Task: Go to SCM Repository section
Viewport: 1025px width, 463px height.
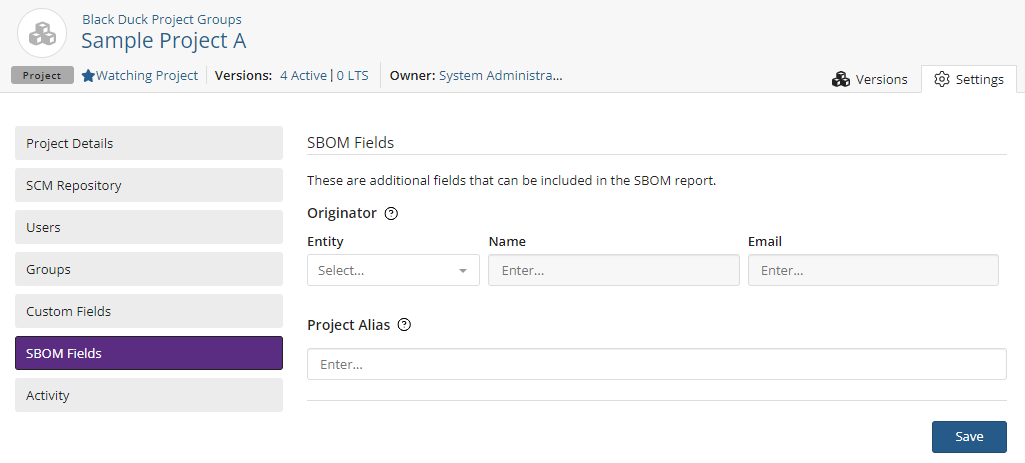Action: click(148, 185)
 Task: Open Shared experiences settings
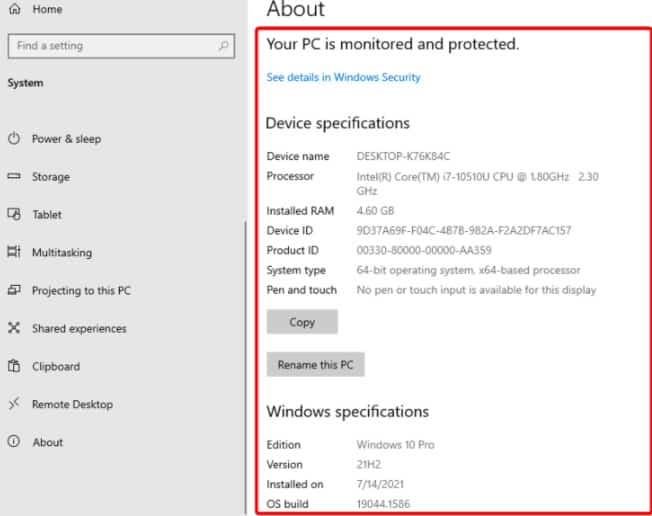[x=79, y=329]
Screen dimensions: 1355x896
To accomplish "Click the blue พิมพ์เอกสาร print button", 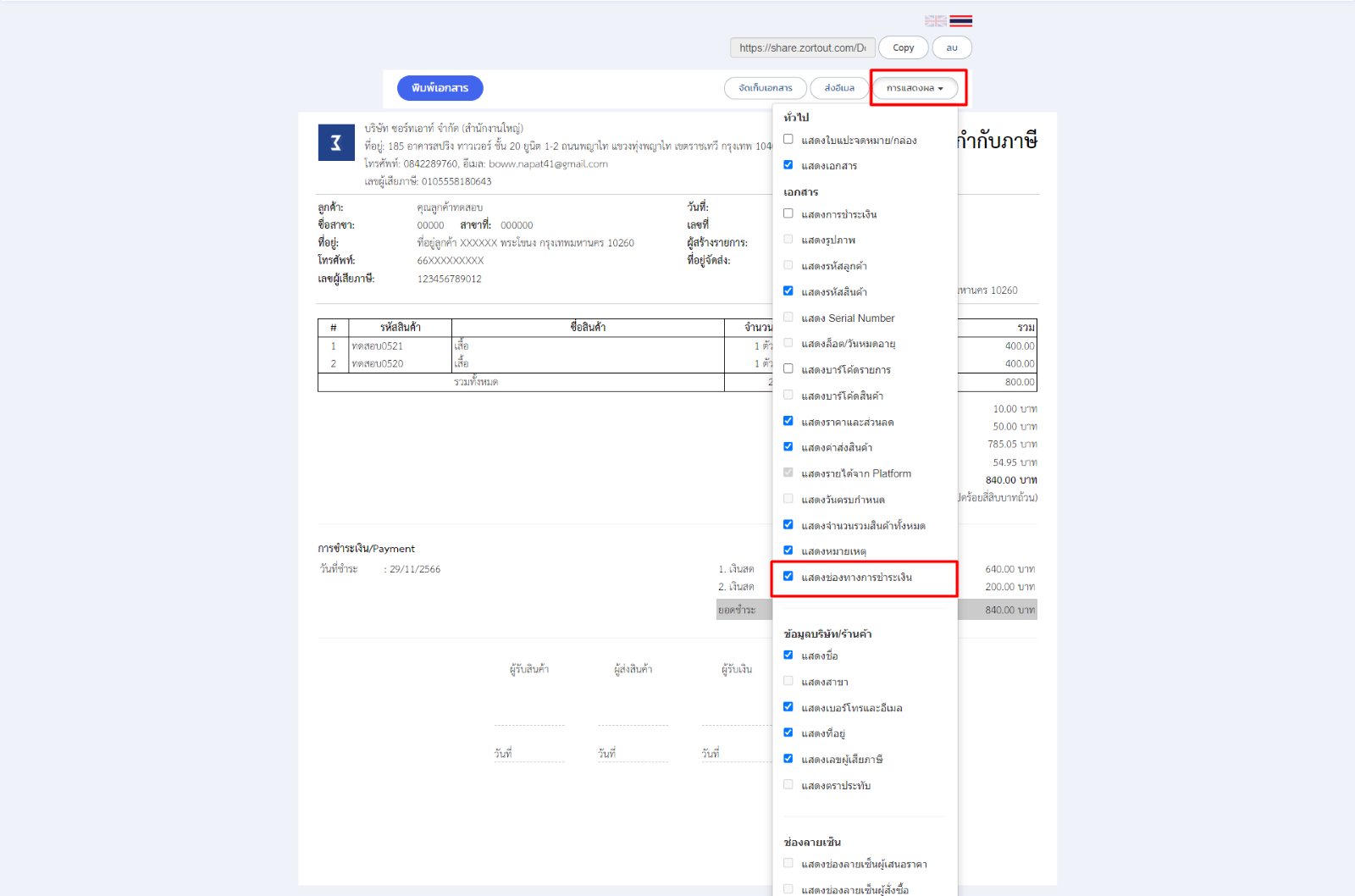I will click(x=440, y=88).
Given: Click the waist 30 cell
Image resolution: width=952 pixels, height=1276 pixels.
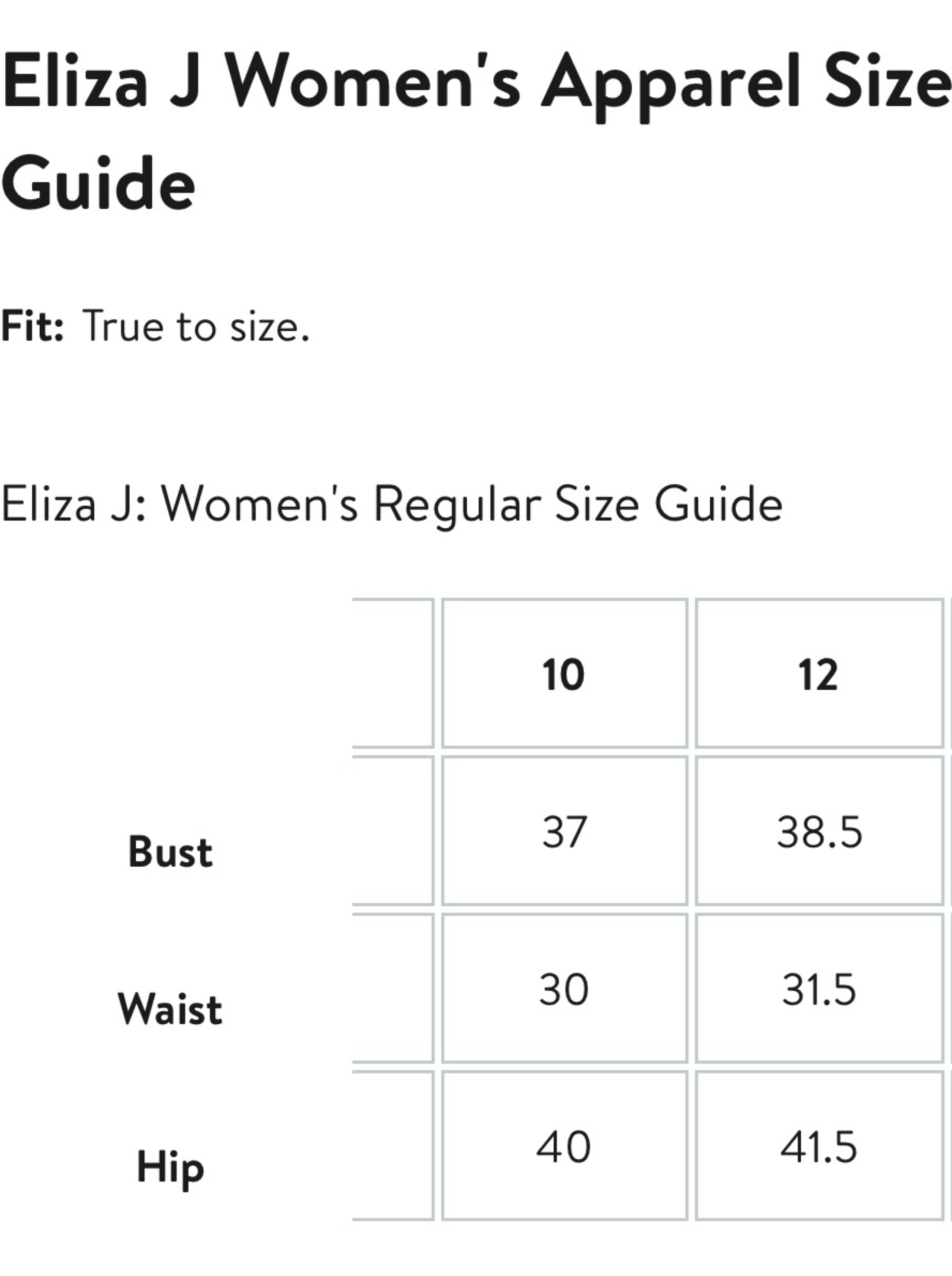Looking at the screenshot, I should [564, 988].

> **PROBLEM STATEMENT**
Leave the pictures out. Extract exactly the lines running from the one with "Given: Click the waist 30 cell" through the last entry, both ends included.

> **YOUR RESPONSE**
Given: Click the waist 30 cell
Image resolution: width=952 pixels, height=1276 pixels.
Looking at the screenshot, I should [564, 988].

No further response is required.